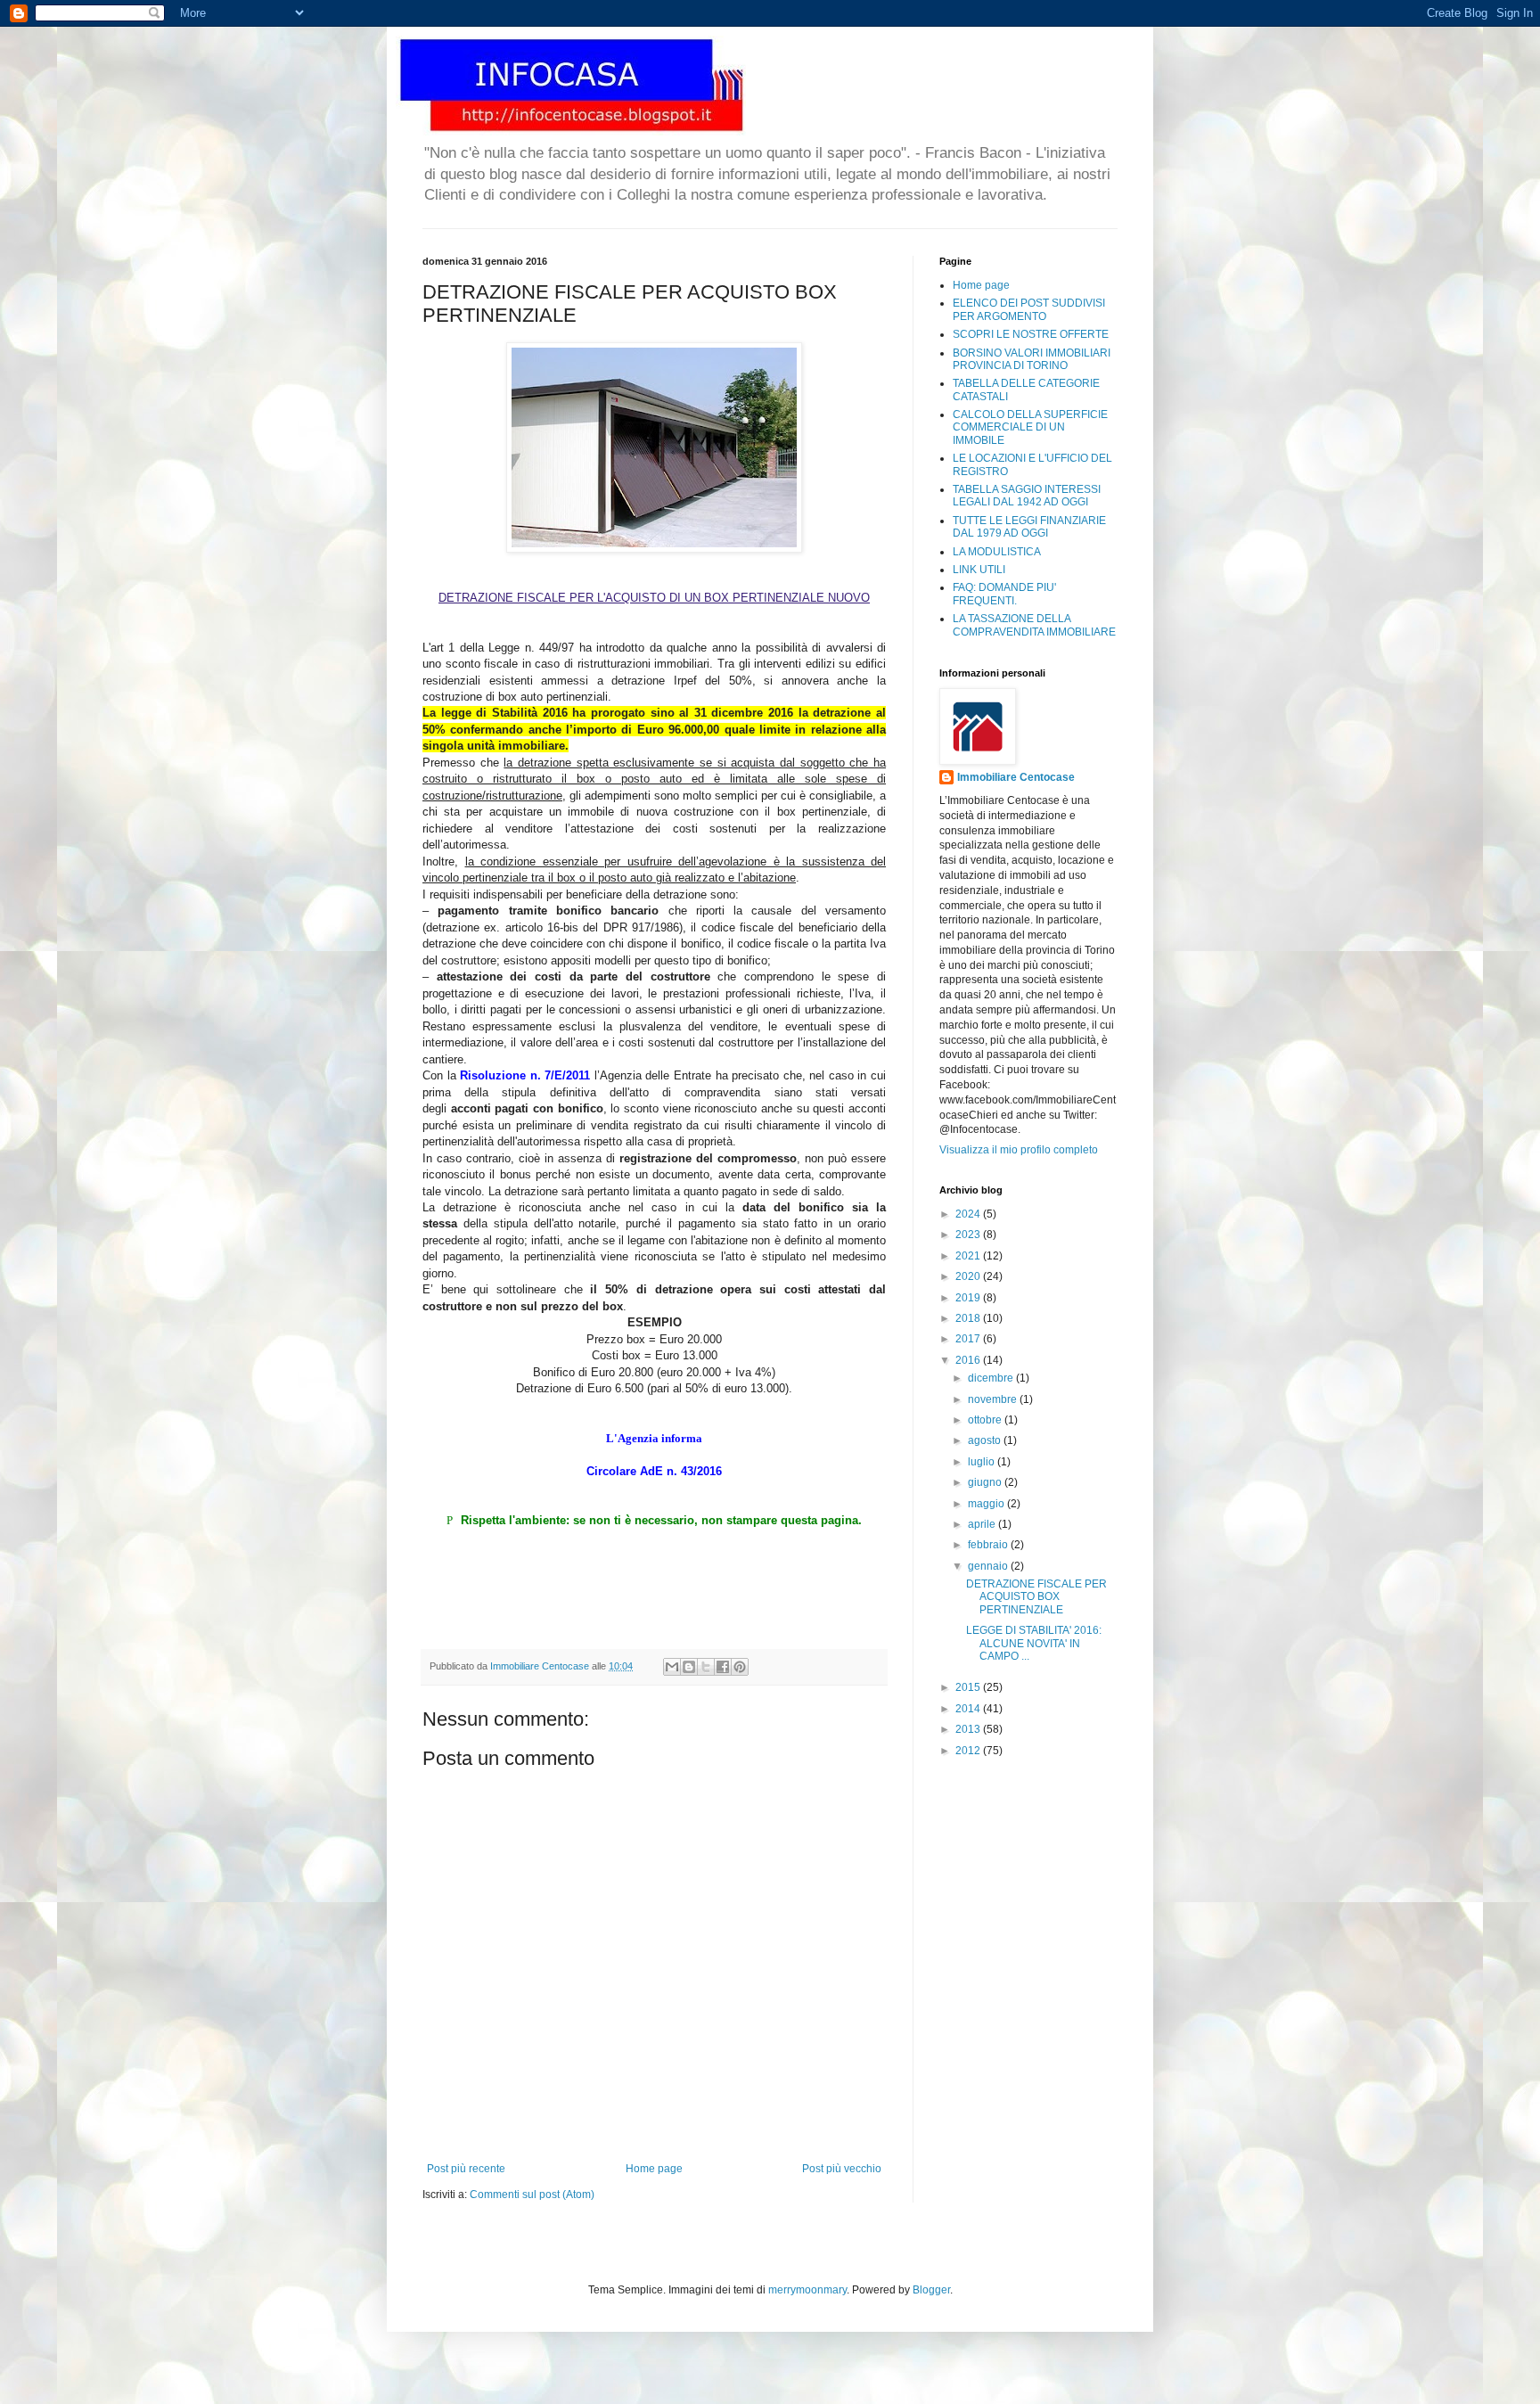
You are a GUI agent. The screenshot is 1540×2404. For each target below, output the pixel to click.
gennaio (989, 1566)
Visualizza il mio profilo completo (1018, 1150)
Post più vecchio (841, 2168)
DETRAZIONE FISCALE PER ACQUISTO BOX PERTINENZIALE (1036, 1597)
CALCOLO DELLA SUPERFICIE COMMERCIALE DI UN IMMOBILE (1030, 427)
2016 (969, 1360)
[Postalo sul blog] (689, 1667)
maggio (987, 1503)
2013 (969, 1729)
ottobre (986, 1420)
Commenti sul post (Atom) (532, 2194)
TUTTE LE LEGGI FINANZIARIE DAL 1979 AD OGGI (1029, 526)
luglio (982, 1462)
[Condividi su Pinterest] (740, 1667)
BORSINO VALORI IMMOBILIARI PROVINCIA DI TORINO (1031, 359)
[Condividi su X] (706, 1667)
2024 (969, 1214)
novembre (994, 1399)
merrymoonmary (807, 2290)
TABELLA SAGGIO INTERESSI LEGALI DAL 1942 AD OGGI (1027, 495)
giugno (986, 1482)
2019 (969, 1298)
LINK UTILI (979, 569)
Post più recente (466, 2168)
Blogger (931, 2290)
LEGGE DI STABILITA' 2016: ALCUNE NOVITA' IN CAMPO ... (1034, 1643)
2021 (969, 1256)
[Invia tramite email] (672, 1667)
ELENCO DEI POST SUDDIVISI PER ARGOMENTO (1029, 309)
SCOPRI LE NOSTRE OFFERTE (1031, 334)
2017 (969, 1339)
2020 (969, 1276)
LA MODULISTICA (997, 552)
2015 (969, 1687)
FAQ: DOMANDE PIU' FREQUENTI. (1004, 593)
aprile (983, 1524)
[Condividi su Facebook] (723, 1667)
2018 (969, 1318)
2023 (969, 1234)
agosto (985, 1440)
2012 (969, 1750)
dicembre (992, 1378)
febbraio (989, 1544)
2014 (969, 1708)
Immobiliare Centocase (1016, 777)
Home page (654, 2168)
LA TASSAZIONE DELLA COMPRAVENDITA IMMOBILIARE (1034, 624)
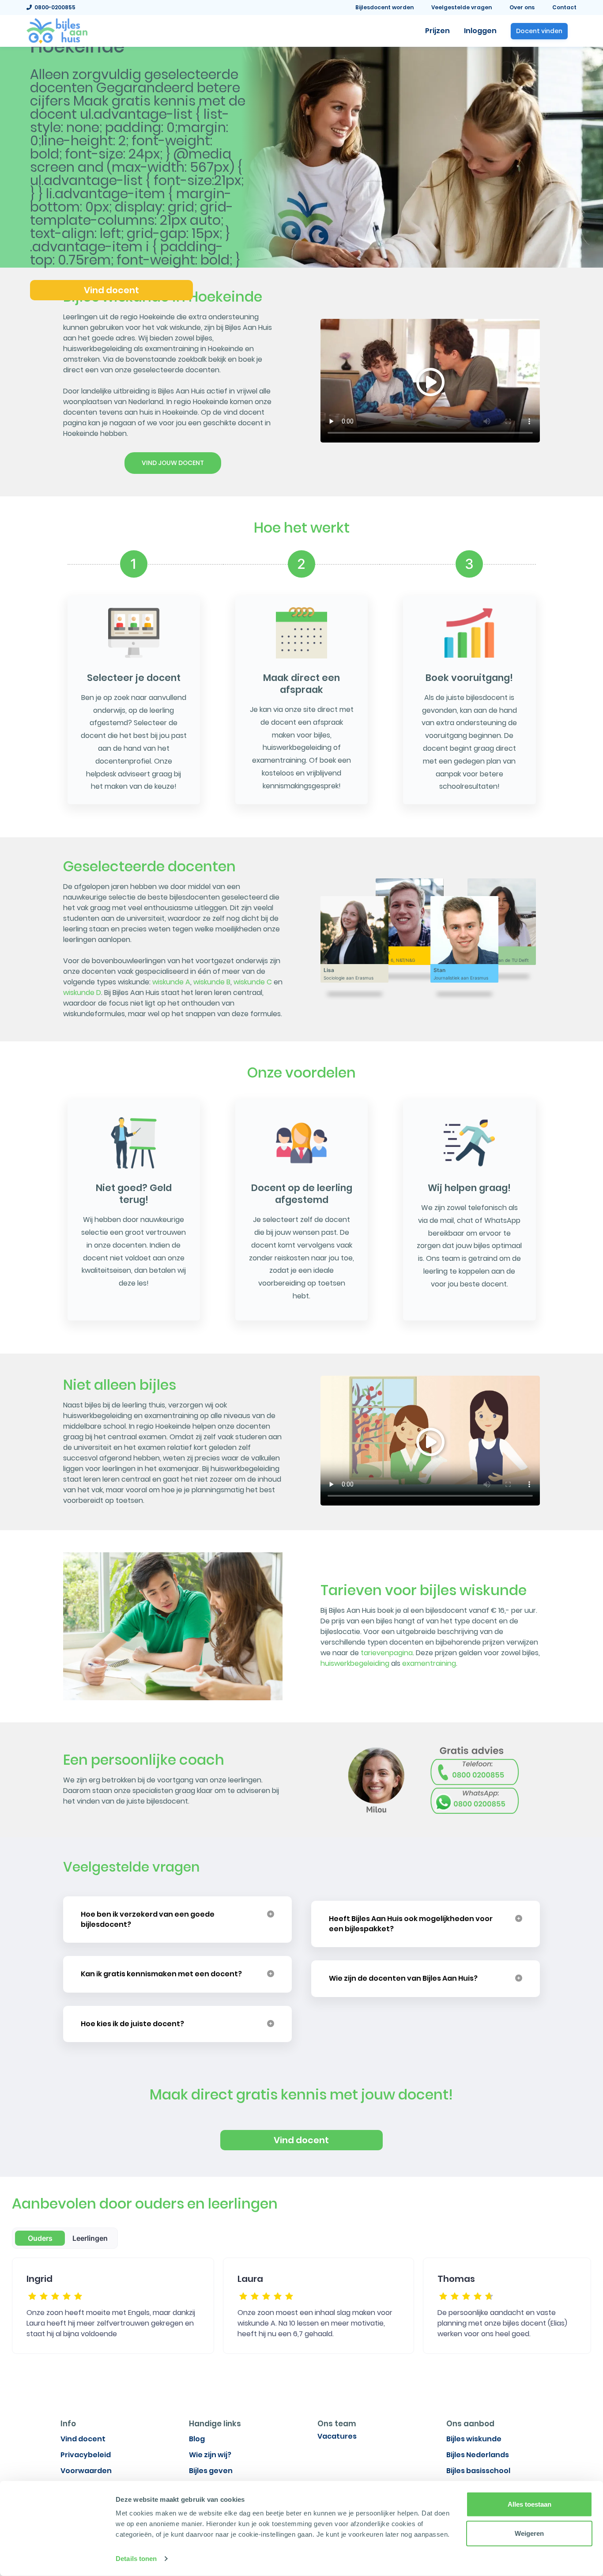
—————
YOUR INSTRUCTIONS ->
Repeat the records above word for word, apart from the pictures.

PROBLEM SOLUTION ->
You are a GUI agent. The screenshot is 1540×2404. For each target below, output the pixel to click.
gennaio (989, 1566)
Visualizza il mio profilo completo (1018, 1150)
Post più vecchio (841, 2168)
DETRAZIONE FISCALE PER ACQUISTO BOX PERTINENZIALE (1036, 1597)
CALCOLO DELLA SUPERFICIE COMMERCIALE DI UN IMMOBILE (1030, 427)
2016 (969, 1360)
[Postalo sul blog] (689, 1667)
maggio (987, 1503)
2013 (969, 1729)
ottobre (986, 1420)
Commenti sul post (Atom) (532, 2194)
TUTTE LE LEGGI FINANZIARIE DAL 1979 AD OGGI (1029, 526)
luglio (982, 1462)
[Condividi su Pinterest] (740, 1667)
BORSINO VALORI IMMOBILIARI PROVINCIA DI TORINO (1031, 359)
[Condividi su X] (706, 1667)
2024 (969, 1214)
novembre (994, 1399)
merrymoonmary (807, 2290)
TABELLA SAGGIO INTERESSI LEGALI DAL 1942 AD OGGI (1027, 495)
giugno (986, 1482)
2019 (969, 1298)
LINK UTILI (979, 569)
Post più recente (466, 2168)
Blogger (931, 2290)
LEGGE DI STABILITA' 2016: ALCUNE NOVITA' IN CAMPO ... (1034, 1643)
2021 (969, 1256)
[Invia tramite email] (672, 1667)
ELENCO DEI POST SUDDIVISI PER ARGOMENTO (1029, 309)
SCOPRI LE NOSTRE OFFERTE (1031, 334)
2017 (969, 1339)
2020 (969, 1276)
LA MODULISTICA (997, 552)
2015 (969, 1687)
FAQ: DOMANDE PIU' FREQUENTI. (1004, 593)
aprile (983, 1524)
[Condividi su Facebook] (723, 1667)
2018 (969, 1318)
2023 (969, 1234)
agosto (985, 1440)
2012 (969, 1750)
dicembre (992, 1378)
febbraio (989, 1544)
2014 (969, 1708)
Immobiliare Centocase (1016, 777)
Home page (654, 2168)
LA TASSAZIONE DELLA COMPRAVENDITA IMMOBILIARE (1034, 624)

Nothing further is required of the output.